Apr 302024
 

(We present Wil Cifer‘s review of the new album by Austin-based Glassing, which was released last week by Pelagic Records.)

Twin Dream was a perfect album. Glassing are perfecting the art of perfection with From the Other Side of the Mirror. The heaviness here is more biting. The melodies are more textured and haunting. These are conclusions I came to only four songs in.

Granted, a piece like “Sallow” is more of an ambient interlude, but “Defacer” has serious sonic teeth, and can have you head-banging before your second cup of coffee. With Twin Dream what they were doing was more easily defined. It had hardcore kids making atmospheric sludge. This time around more colors of sound are being explored.

They tap into the place where shoe-gazing black metal meets the more eerie moments of sludge. “Nominal Will” would not sound out of place on a Deafheaven album. The vocals shriek and the drumming creates a moving barrage while avoiding blast beats.

If you have read any of my previous reviews here, you might be aware that I feel when musicians can invoke darkness with their instruments that is the pinnacle of heaviness. For it becomes not just being able to dial in a sound, but striking deep emotional chords that conjure images of mental illness and capture the feeling of crushing depression made flesh. This is what they accomplish in the song “Ritualist”

Then the album begins to descend into harsh outbursts, from the frantic thrashing frenzy of “As My Heart Rots” to another return to black metal on “Circle Down”, though they do not linger on the blast beats for long as they eventually build things up to a tempestuous tension as the song climaxes.

The first half of the album found a lush atmosphere counterbalancing the more unsettled explosions. The latter half is more volatile and confrontational. They drone out the ambience going into “Kestrel Goes”. It’s part of the journey, not unlike the way expansive sounds sprawl out on an album like The Downward Spiral. These indulgences are paid off with songwriting on songs like “Wake”, which closes the album in a manner that gives open-minded fans of heavy music almost everything they could want in a song.

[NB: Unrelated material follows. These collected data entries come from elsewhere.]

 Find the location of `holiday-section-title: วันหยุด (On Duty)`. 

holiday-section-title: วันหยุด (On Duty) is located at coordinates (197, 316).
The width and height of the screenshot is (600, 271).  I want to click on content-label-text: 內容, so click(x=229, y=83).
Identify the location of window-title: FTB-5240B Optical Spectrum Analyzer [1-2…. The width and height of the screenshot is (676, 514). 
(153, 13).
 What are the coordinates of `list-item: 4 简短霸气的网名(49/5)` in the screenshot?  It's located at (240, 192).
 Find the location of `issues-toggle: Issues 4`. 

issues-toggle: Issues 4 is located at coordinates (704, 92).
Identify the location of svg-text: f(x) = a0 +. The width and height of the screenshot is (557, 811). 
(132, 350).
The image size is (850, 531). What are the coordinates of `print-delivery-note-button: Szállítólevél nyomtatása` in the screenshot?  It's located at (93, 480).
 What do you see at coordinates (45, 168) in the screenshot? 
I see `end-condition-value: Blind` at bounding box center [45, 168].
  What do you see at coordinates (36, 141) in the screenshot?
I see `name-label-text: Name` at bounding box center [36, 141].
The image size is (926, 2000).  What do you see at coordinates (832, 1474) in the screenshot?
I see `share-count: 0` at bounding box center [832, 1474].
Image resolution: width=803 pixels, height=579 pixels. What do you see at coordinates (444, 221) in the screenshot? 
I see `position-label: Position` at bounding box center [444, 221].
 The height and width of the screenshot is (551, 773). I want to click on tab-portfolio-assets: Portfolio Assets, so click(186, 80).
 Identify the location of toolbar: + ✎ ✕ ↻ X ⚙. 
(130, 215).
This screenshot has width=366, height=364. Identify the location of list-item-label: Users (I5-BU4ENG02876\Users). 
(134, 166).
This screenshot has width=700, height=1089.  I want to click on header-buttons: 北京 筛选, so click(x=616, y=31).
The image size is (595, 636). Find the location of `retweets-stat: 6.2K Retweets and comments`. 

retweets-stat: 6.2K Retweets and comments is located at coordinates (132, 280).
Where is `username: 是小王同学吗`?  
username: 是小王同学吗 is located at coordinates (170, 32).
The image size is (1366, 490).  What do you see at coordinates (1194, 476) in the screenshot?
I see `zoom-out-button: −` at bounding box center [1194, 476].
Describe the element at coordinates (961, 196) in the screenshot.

Sure, there is more black-gazing going on here than in the last album, but the songwriting is even more refined, making this an album that despite the emotional weight it hits you with is an easy entertaining listen with a great deal of depth. Glassing show you can make “extreme” heavy music, and still bring melody and songwriting hooks to the table. This album raises the bar for other heavy releases this year.